How does the data below read from its first line through the line containing "Viewport: 400px width, 224px height."? Print those lines exactly.

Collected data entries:
__________
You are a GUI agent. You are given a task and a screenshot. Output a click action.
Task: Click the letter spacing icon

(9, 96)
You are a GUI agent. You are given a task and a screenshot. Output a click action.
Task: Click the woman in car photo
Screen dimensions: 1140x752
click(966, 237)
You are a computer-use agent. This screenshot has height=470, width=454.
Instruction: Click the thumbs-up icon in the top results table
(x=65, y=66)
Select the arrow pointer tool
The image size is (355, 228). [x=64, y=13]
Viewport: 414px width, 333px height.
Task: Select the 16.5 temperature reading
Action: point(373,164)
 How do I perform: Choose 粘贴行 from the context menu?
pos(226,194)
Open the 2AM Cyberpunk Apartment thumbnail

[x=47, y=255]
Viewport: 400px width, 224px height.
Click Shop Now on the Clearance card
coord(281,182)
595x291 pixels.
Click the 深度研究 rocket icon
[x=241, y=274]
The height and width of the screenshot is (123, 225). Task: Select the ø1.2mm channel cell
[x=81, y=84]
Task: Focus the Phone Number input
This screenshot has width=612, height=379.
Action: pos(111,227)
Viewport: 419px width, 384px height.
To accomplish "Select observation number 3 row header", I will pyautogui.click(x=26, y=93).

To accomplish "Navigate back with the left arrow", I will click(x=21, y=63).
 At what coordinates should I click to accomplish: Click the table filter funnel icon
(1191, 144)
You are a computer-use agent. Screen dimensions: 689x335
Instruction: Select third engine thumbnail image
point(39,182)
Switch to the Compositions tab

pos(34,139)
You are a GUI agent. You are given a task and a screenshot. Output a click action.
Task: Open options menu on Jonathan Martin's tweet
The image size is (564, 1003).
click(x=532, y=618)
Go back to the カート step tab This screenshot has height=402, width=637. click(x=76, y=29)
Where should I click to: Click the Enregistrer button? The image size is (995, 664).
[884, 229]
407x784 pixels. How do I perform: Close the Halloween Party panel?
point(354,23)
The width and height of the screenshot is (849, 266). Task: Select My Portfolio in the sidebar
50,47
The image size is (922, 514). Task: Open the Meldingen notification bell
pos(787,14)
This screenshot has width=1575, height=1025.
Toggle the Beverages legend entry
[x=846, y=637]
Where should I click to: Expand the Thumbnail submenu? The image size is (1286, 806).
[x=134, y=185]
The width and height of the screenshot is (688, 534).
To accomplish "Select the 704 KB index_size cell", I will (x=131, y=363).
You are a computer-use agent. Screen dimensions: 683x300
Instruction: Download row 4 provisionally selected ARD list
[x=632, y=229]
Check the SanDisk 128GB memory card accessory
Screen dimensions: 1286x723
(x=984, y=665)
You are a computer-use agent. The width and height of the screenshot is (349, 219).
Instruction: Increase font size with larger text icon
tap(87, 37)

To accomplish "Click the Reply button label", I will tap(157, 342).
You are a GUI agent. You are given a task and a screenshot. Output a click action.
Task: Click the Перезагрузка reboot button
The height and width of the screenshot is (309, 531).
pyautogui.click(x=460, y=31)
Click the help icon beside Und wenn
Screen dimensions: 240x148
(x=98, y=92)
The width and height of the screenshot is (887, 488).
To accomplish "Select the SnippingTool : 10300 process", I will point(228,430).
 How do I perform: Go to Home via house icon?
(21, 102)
__________
* **Output below**
You are a GUI agent. You are given a task and a screenshot. Output a click action.
Task: Click the letter spacing icon

(9, 96)
You are a GUI agent. You are given a task and a screenshot. Output a click action.
Task: Click the woman in car photo
Screen dimensions: 1140x752
click(966, 237)
You are a computer-use agent. This screenshot has height=470, width=454.
Instruction: Click the thumbs-up icon in the top results table
(x=65, y=66)
Select the arrow pointer tool
The image size is (355, 228). [x=64, y=13]
Viewport: 414px width, 333px height.
Task: Select the 16.5 temperature reading
Action: point(373,164)
 How do I perform: Choose 粘贴行 from the context menu?
pos(226,194)
Open the 2AM Cyberpunk Apartment thumbnail

[x=47, y=255]
Viewport: 400px width, 224px height.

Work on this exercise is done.